The calculation here, I suppose, is that people voted for Trump to get an embassy move and their vote proxy murdered other Jews. How careful should one be, should a distinguished reporter be, when accusing others of such enormities, even indirectly? How do people think this message will fall on the ears of those who fled from Iran, to be told that they are in fact guilty in the death of Pittsburgh’s Jews?

Or — even more shamefully — on the ears of Judah Samet. Mr. Samet, a Holocaust survivor, escaped death by 4 minutes because he was a little late to shul. He is also a strong supporter of Trump. Frank, Julia: Would you stand before this 80-year-old man, not in a tweet or online piece, but face to face, and tell him he is responsible for the death of his friends, the people with whom he prays each Shabbat? Would you bar him from the shul where he almost died, again, at the hands of Jew haters? Really? And that would make us the righteous ones?

Read the whole thing.

8 thoughts on “On the Pittsburgh Synagogue Shooting

  1. As RSM says, with increasing frequency, crazy people are dangerous. And, with increasing frequency, crazy people are doing evil on a massive scale. The left in America has become unhinged in their constant drumbeat for violence. The left in America has become the home of Antisemitism here. They embrace it at every turn. The left has politicized the organs of government that might have shut down crazies like the recent bomber and shooter. They always seem to know about these people ahead of time but have done nothing, because it is not politically correct to take action. We live in a nation largely shaped by “progressive” ideology. We are reaping what they have sewn. Protect yourself because you can rest assured the government won’t and may well be ignoring or even encouraging those intent on harming you.

    • I am reminded about stories about Buck O’neil, a man who has been visited by decades of hatred and opression, on numerous well-documented occasions.

      He was also a man who continually and deliberately chose to believe the best in humanity, both in the general and the specific. He chose to deliberately think the best of people, even when faced with very strong, and specific hatred.

      Not all of us can live up to his example, we’re only human after all, but it should be understood that you can choose to be more tolerant and less full of hate to those you see as your enemies.

  2. Someone once noted that if you want to know who is really in charge you don’t look at the formal structure of political power, but, rather, ask, “Who cannot be criticized?” Those who cannot be criticized are those who really hold the power.

    It is being suggested that because of the actions of one man, every other citizen in America has lost his right to criticize George Soros, and, oddly, Tom Steyer. I guess self-government is to be cancelled in favor of oligarchy.
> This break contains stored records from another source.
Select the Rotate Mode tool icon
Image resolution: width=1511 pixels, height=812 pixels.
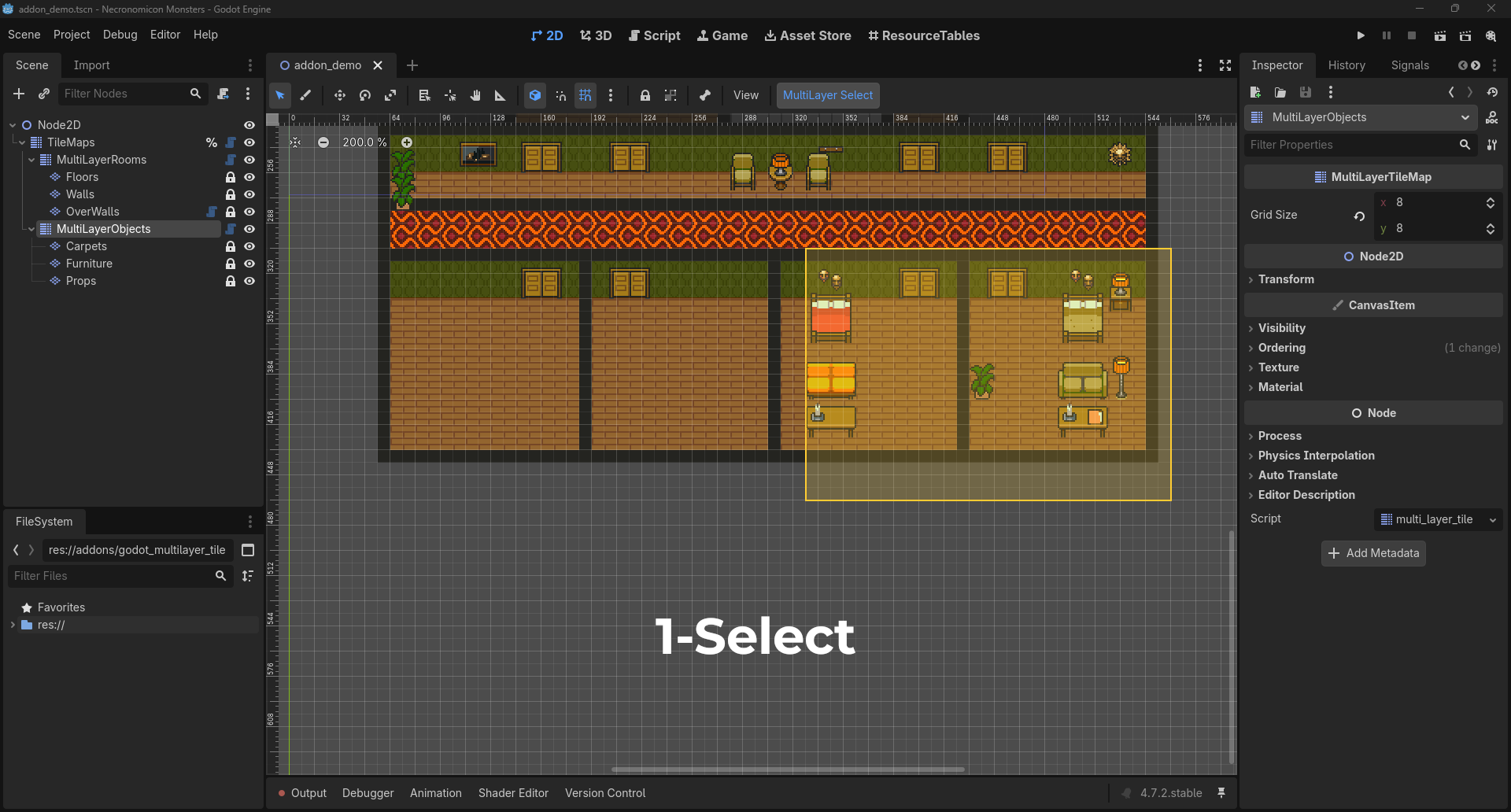pos(365,95)
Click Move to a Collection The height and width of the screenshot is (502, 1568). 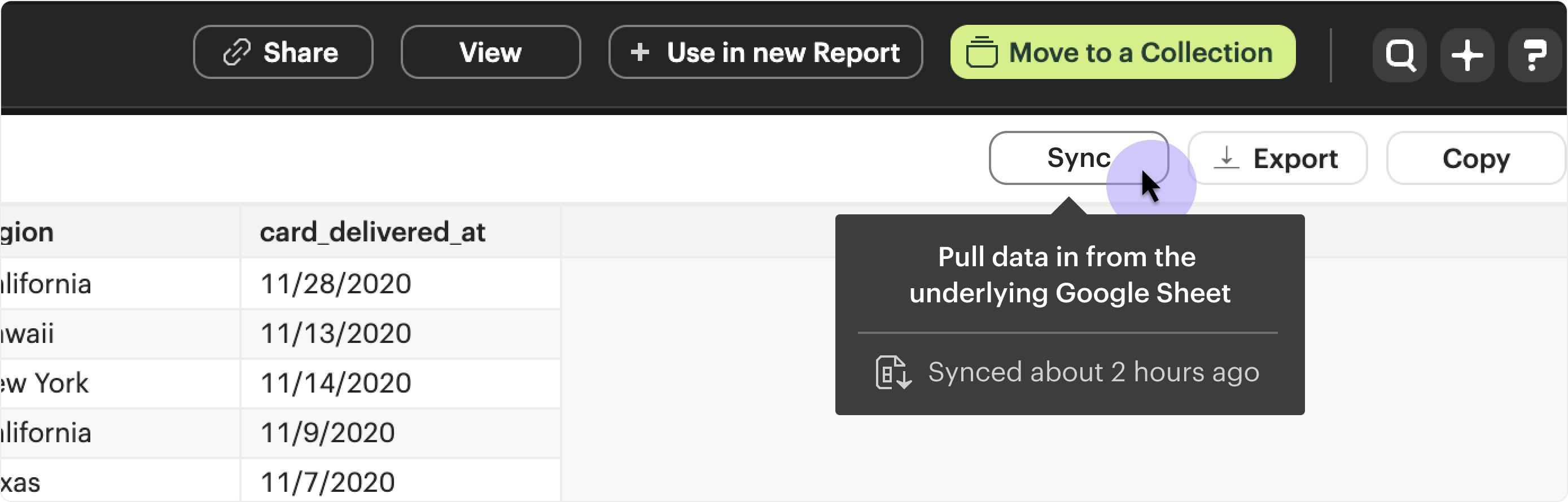(1140, 52)
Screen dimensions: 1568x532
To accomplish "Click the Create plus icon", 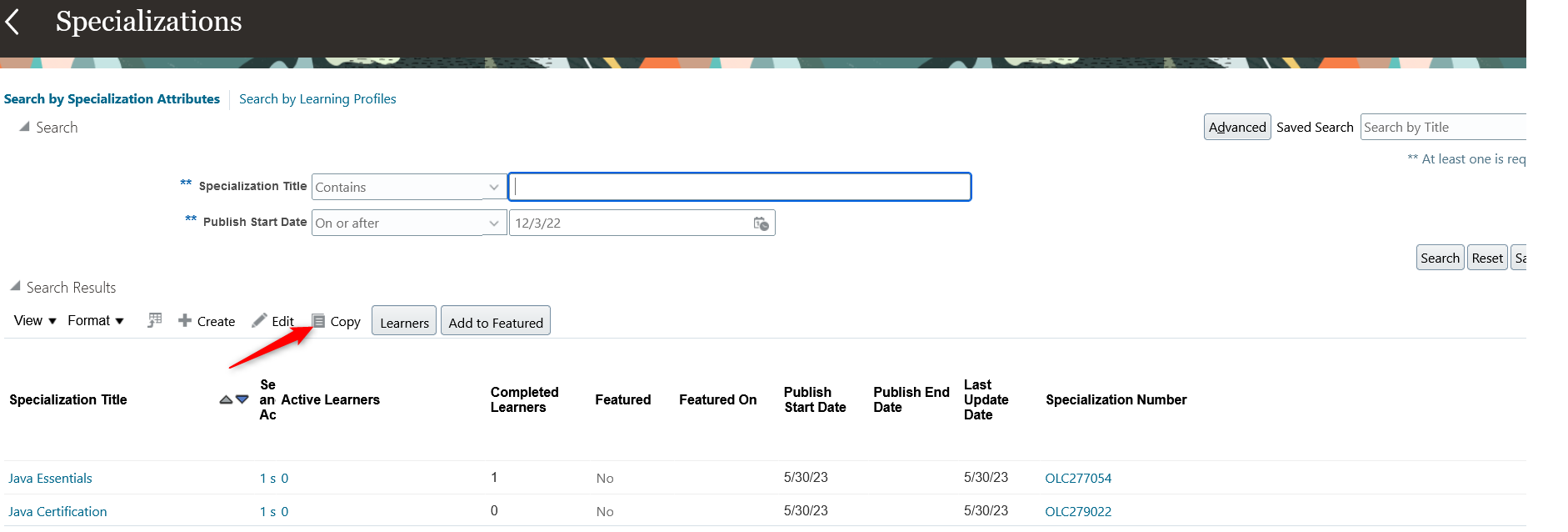I will [x=185, y=320].
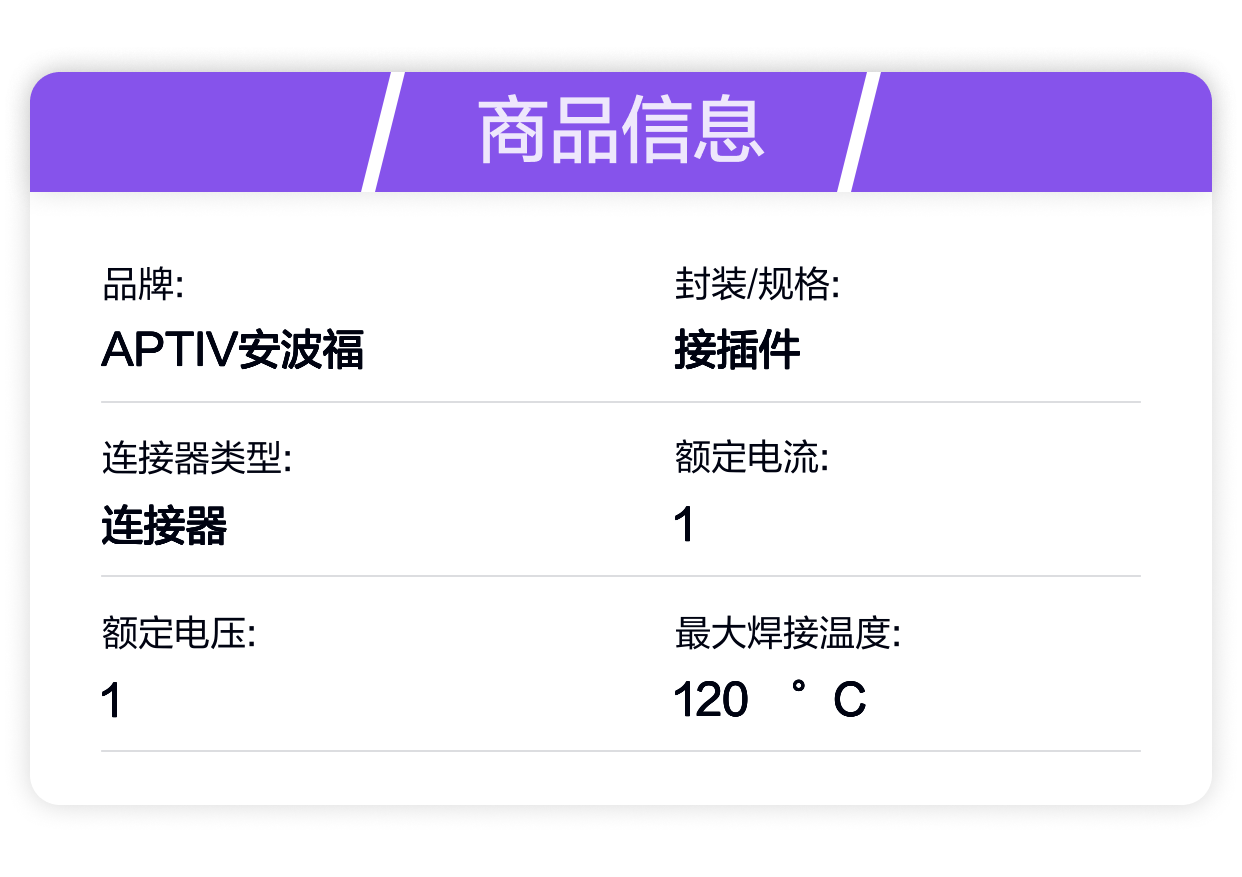
Task: Select the 品牌 label
Action: [x=143, y=286]
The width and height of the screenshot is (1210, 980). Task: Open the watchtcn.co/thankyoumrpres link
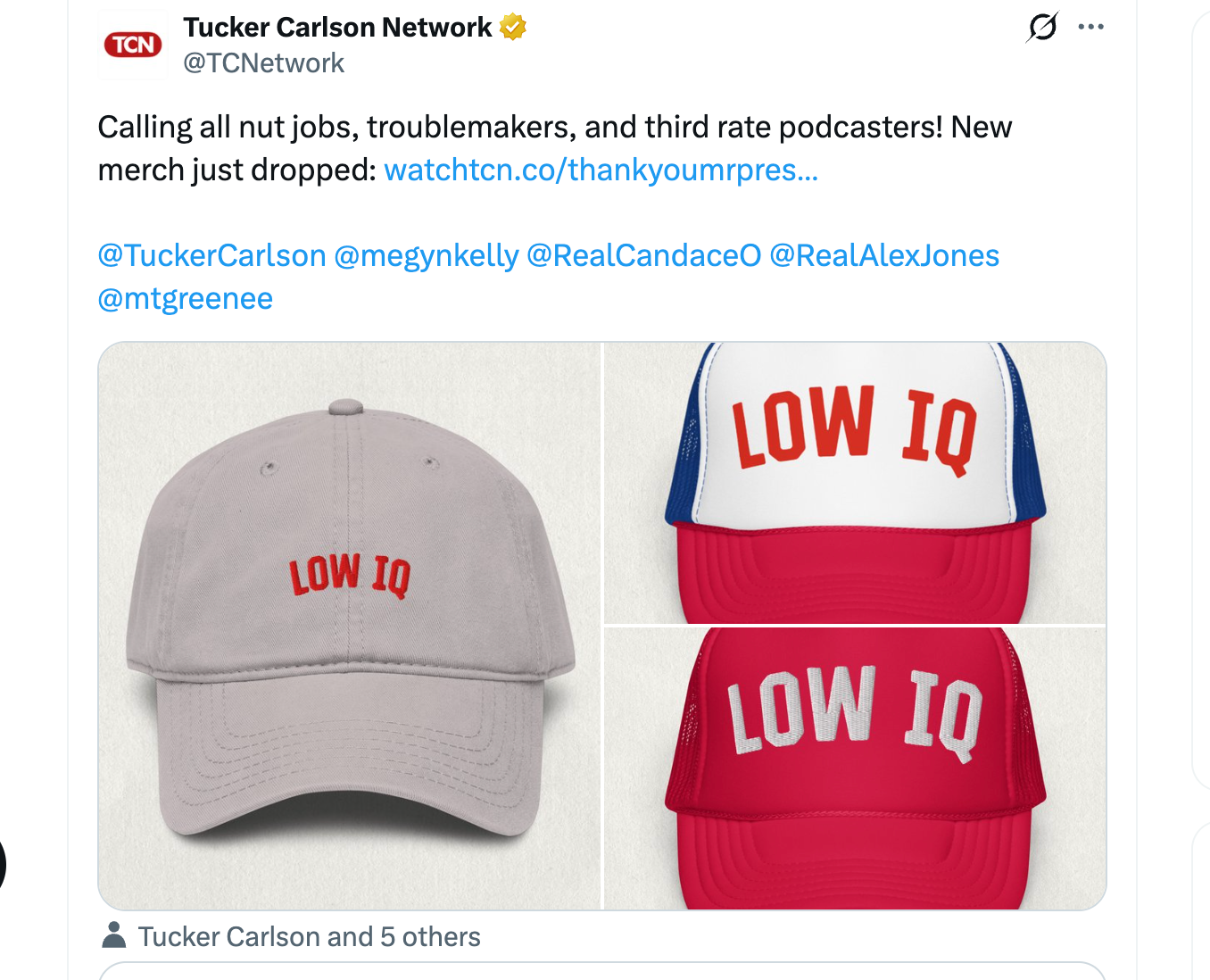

    A White kid shot Black worshippers at church. A gunman shoot up a church in Texas. Thirty-four years ago, a Jewish reservist Baruch Goldstein walked in a mosque in Hebron and began massacring the Muslim worshippers inside. All were committed by folks who weren’t exactly right in the head. One fundamental difference between the them is the Muslim worshippers were praying under an armed guard who refused to take action. [Another difference is that Baruch Goldstein was beaten to death by the survivors, and, his tombstone became a shrine to extremists such as himself.]

    Was that guard crazy too, or, did he simply not care that innocent Muslims were being slaughtered?